Reading passage =>

But we should be justly chargeable with gross inconsistency if, while we defend
the policy which invites the youth of our country to study such writers as
Theocritus and Catullus, we were to set up a cry against a new edition of the
Country Wife or the Wife of the World. The immoral English writers of the
seventeenth century are indeed much less excusable than those of Greece and
Rome. But the worst English writings of the seventeenth century are decent,
compared with much that has been bequeathed to us by Greece and Rome. Plato, we
have little doubt, was a much better man than Sir George Etherege. But Plato has
written things at which Sir George Etherege would have shuddered. Buckhurst and
Sedley, even in those wild orgies at the Cock in Bow Street for which they were
pelted by the rabble and fined by the Court of King's Bench, would never have
dared to hold such discourse as passed between Socrates and Phaedrus on that
fine summer day under the plane-tree, while the fountain warbled at their feet,
and the cicadas chirped overhead. If it be, as we think it is, desirable that an
English gentleman should be well informed touching the government and the
manners of little commonwealths which both in place and time are far removed
from us, whose independence has been more than two thousand years extinguished,
whose language has not been spoken for ages, and whose ancient magnificence is
attested only by a few broken columns and friezes, much more must it be
desirable that he should be intimately acquainted with the history of the public
mind of his own country, and with the causes, the nature, and the extent of
those revolutions of opinion and feeling which, during the last two centuries,
have alternately raised and depressed the standard of our national morality. And
knowledge of this sort is to be very sparingly gleaned from Parliamentary
debates, from State papers, and from the works of grave historians. It must
either not be acquired at all, or it must be acquired by the perusal of the
light literature which has at various periods been fashionable. We are therefore
by no means disposed to condemn this publication, though we certainly cannot
recommend the handsome volume before us as an appropriate Christmas present for
young ladies.
We have said that we think the present publication perfectly justifiable. But we
can by no means agree with Mr. Leigh Hunt, who seems to hold that there is
little or no ground for the charge of immorality so often brought against the
literature of the Restoration. We do not blame him for not bringing to the
judgment-seat the merciless rigor of Lord Angelo; but we really think that such
flagitious and impudent offenders as those who are now at the bar deserved at
least the gentle rebuke of Escalus. Mr. Leigh Hunt treats the whole matter a
little too much in the easy style of Lucio; and perhaps his exceeding lenity
disposes us to be somewhat too severe.

Dataset section =>
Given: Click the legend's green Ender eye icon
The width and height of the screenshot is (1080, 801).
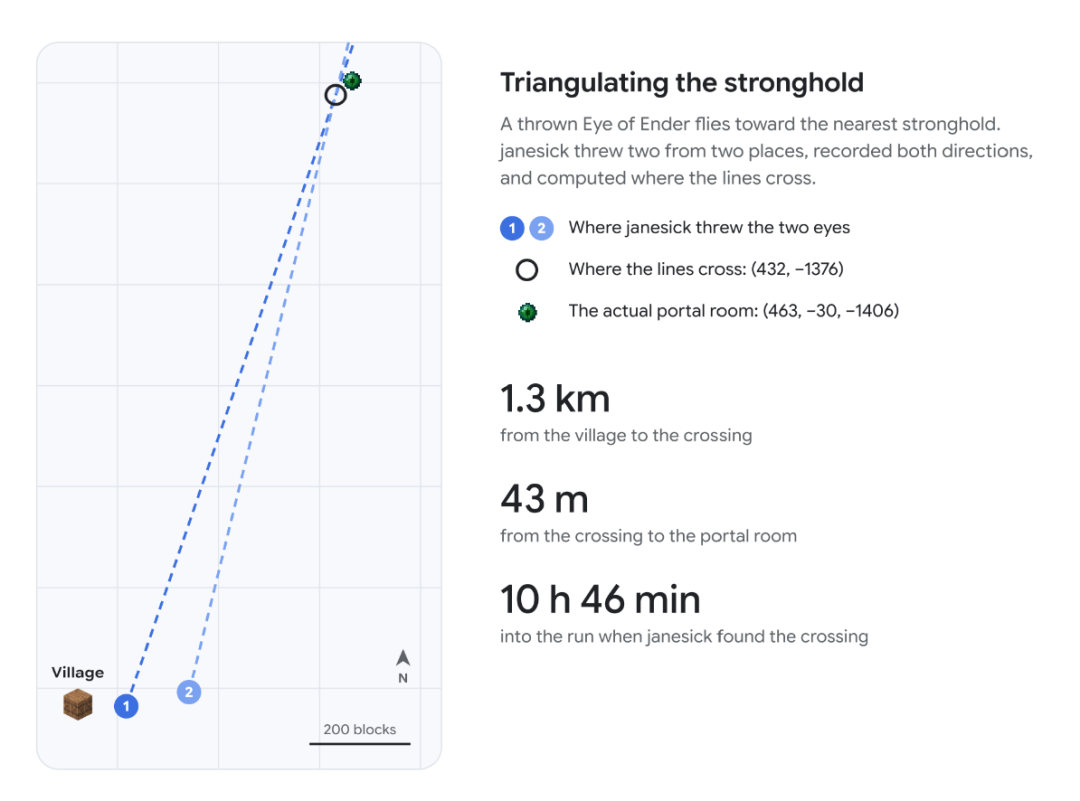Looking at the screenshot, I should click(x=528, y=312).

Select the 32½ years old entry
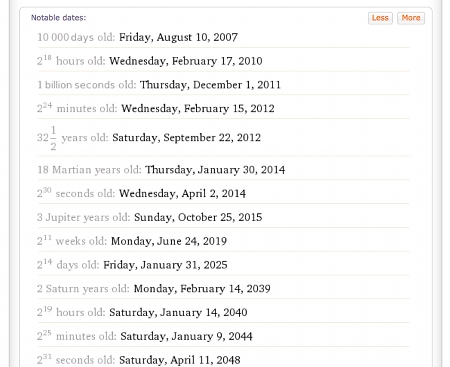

Directions => In the passage on Restoration literature, list every source named as one from which knowledge of the history of the public mind is only very sparingly gleaned.

Output below => Parliamentary debates, State papers, and the works of grave historians.